I love your posts Amanda! Thank you for writing them. My favorite part was when Jonny called you at the end of your race! I've been considering a half marathon but am scared. After reading about how it made you feel it makes me want to be more serious about it.
You are so great. Thank you for sharing your life through your blog!
Oh, I know how you feel about asking babysitters, I get anxiety every time. I didn't want to ruin any plans they might have (as if they couldn't tell me they already have plans), and then Matt's like, what else is a 12 year old going to do on a Friday night? True. Plus, I think they like the money so I feel a little better. Now I'm addicted :)
Bored to tears? Yeah right! More like tears streaming because I love you so much and am so proud of you. You are amazing, Amanda! And I can't wait to see you in less than a month!!!! :)
Sounds like we need a night out to the pizzeria! Let me know when you want to go!
Amanda, you really are amazing. And Jonny calling you? That was pretty amazing too. You are one cute fairy!

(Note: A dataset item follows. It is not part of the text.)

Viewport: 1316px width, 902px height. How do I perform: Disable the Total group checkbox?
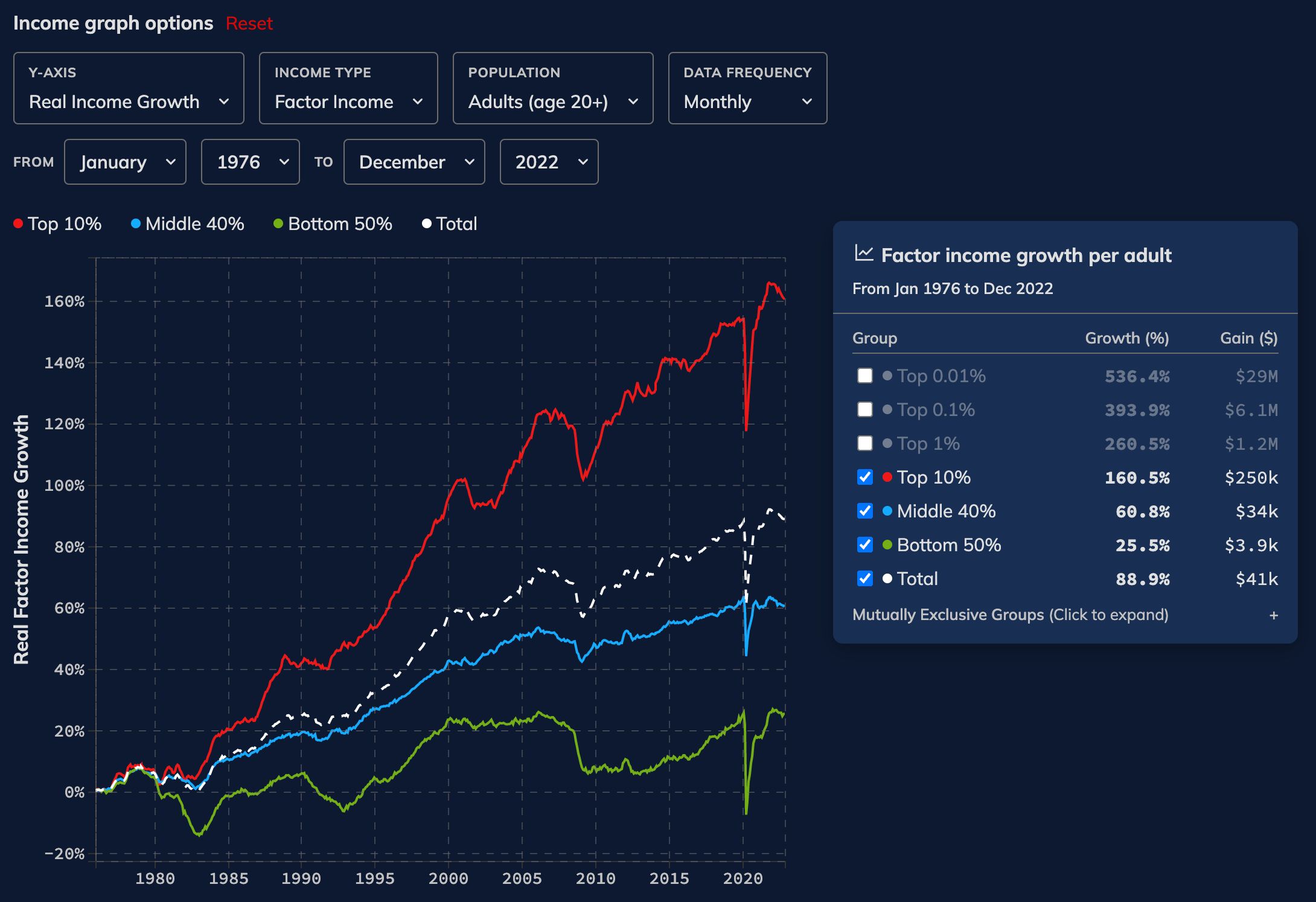tap(864, 578)
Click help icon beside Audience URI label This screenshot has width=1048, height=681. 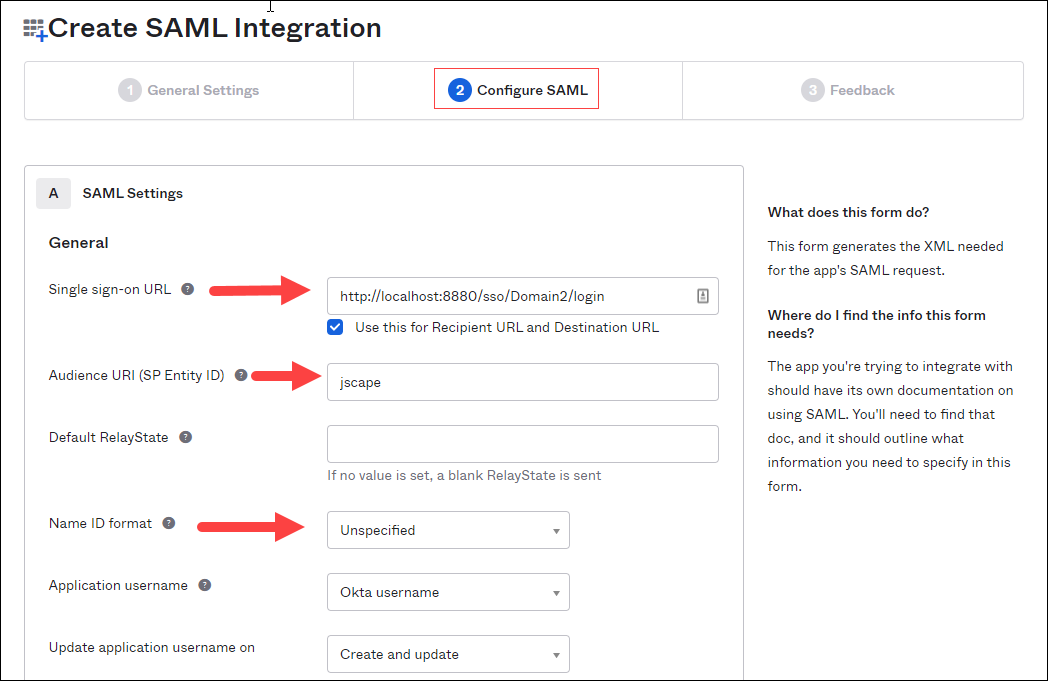click(x=241, y=376)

I love you!! You were one hot fairy, and sooo skinny. I love reading your blogs, and I do get moved to tears.....from laughing!! You are an amazing woman/mother/wife. Keep up the good work!! (that you are already doing)
Hang in there! I know this is like two weeks late. I'm always behind. It's why my Christmas cards are still sitting in my shutterfly shopping card even though they were free. Oh well. I hope the time passes quickly. I can't remember how long he will be gone for this time. We have to go to Primary's on January 27th I think. Want to come up and have lunch? Colby has to have Botox and Phenol shots for his spasticity but he has to be put under for it. He gets like 20 shots all at once. Hit me up on Facebook if you want to get together. I think we'll be down one other time in January too for a DBS adjustment if that doesn't work. The neurologist hasn't scheduled that one yet so I'm not sure of the date.
you are such a woman! i can't believe you did the half marathon, maybe someday i will be as awesome as you.
i think you should move closer to where i am, and then we could commiserate together...love you!